Professor Scanlan's OpenLab Course Site

Film-lit #1: Yellow Wallpaper/Owl Creek

SHANNA MOHAN 2/18/2021

For what both works are, as is, emphasizes mindset and the mental space of who the reader is following.

In “The Yellow Wallpaper”, I think the time isn’t important. It’s meant to show it’s fading away, just like the woman’s sanity. It was meant to be spending a summer in this big house, colonial type of house, pretty isolated being away from the village. Everything is kept neat like the outdoor space/garden. I think this, the description of the house, shows an accurate representation of the story that is about to unfold about this lonely lady, that is slowly questioning her wellbeing. The house is alone, has barred windows, paint stripping off the walls and this dull yet irritating pattern on walls. I think this all can be applicable in describing the protagonist. She’s so horrendously offended by the “artistic sin” that’s being showcased throughout the house. This exact thing, deeply affects her. Just in the way she describes it, the words she uses “suicide”, “destory themselves”, “provoke”, and “repellent/revolting”, she so strongly says she would hate it if she spends more time in the house. But she becomes more alone in the house, days passing, struggling to reach her own goal of writing and the room, the house as an environment is depressing her. Which makes sense, I think your surroundings are a really important factor into someone’s mental state. As a theme, I think it hits on mental health, being a woman, what seems like a failing partner/draining relationship where she’s unable to be honest and feels almost in debt that her significant other is doing so much for her.

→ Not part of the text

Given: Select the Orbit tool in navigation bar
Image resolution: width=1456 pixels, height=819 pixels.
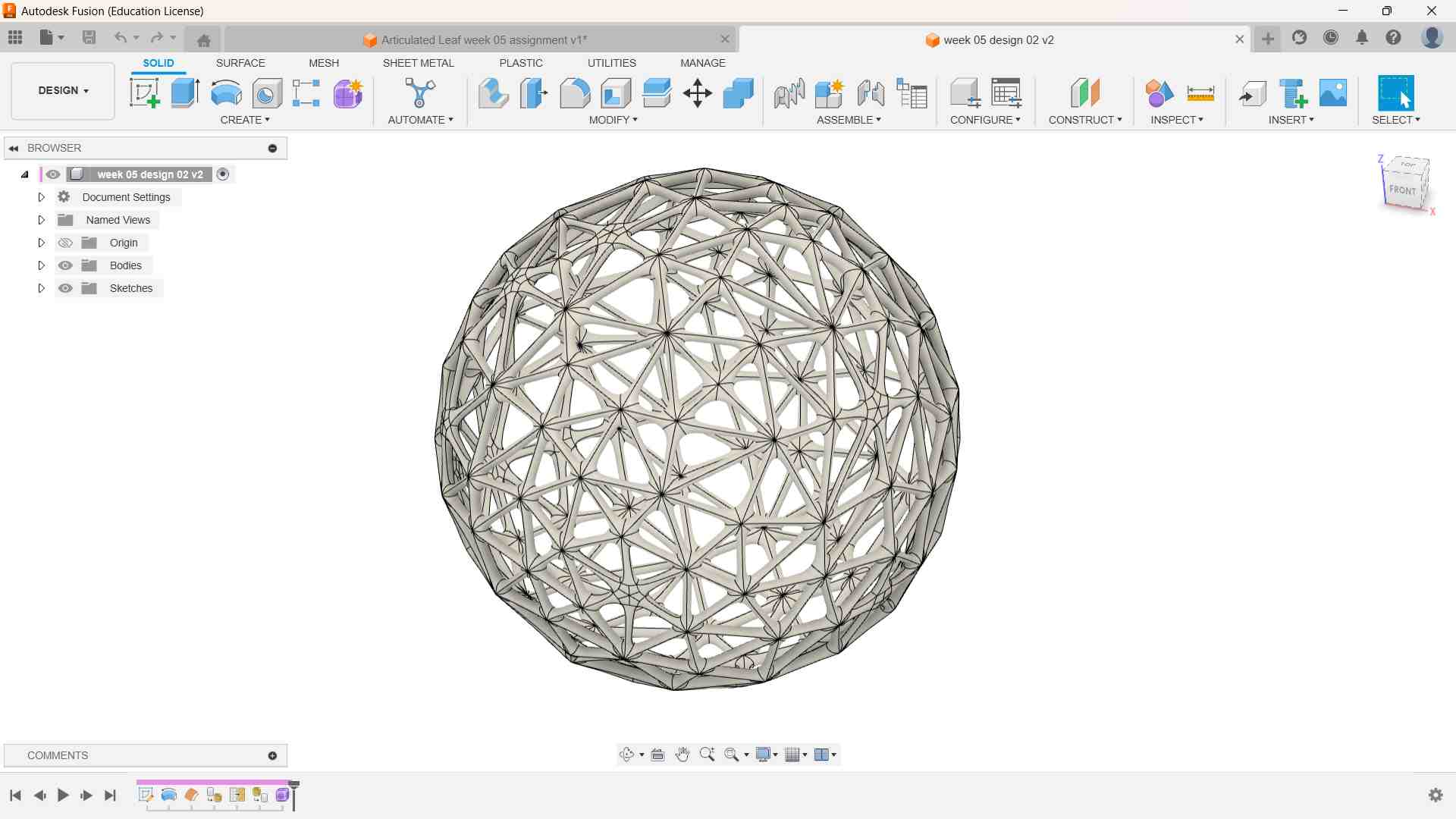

In “An occurrence at owl creek”, I’m split between the focus of this short story so far from it being about the timing, and it being about this man who is observing his surroundings before he himself has to die. On the other hand, time of being alive is having it’s spotlight. I think once there’s a conversation about death, passing, after life, moments living up to one’s unlikely demise, then there is some importance about time. There is a description that adds to this “what he heard was the ticking of his watch”. Of course seeing people being hung, avail dropped on them, seeing death in people’s eyes will affect this character. It sounds like he’s well aware and maybe beyond a state of shock and empathy. There’s death all around, soldiers for wartime, slaves. Pain adding to this growing acknowledgement of death, and I think hyperfocusing on that only deteriorates one’s mental state. I think this shows a lot about war, the historical significance, even god. When he’s running, he’s basically praying that he gets out of this. There’s this imagery of his beautiful wife with feminene garments and then the reader is suddenly hit over the head with Farquhar’s death, laying broken and bruised.

 

1 Comment

  1. Professor Sean Scanlan

    Shanna,
    Thanks for this great first post. It displays good writing and fine insights into the setting of each story. I think the narrator revealed the bridge setting and Peyton’s mindset in an interesting way.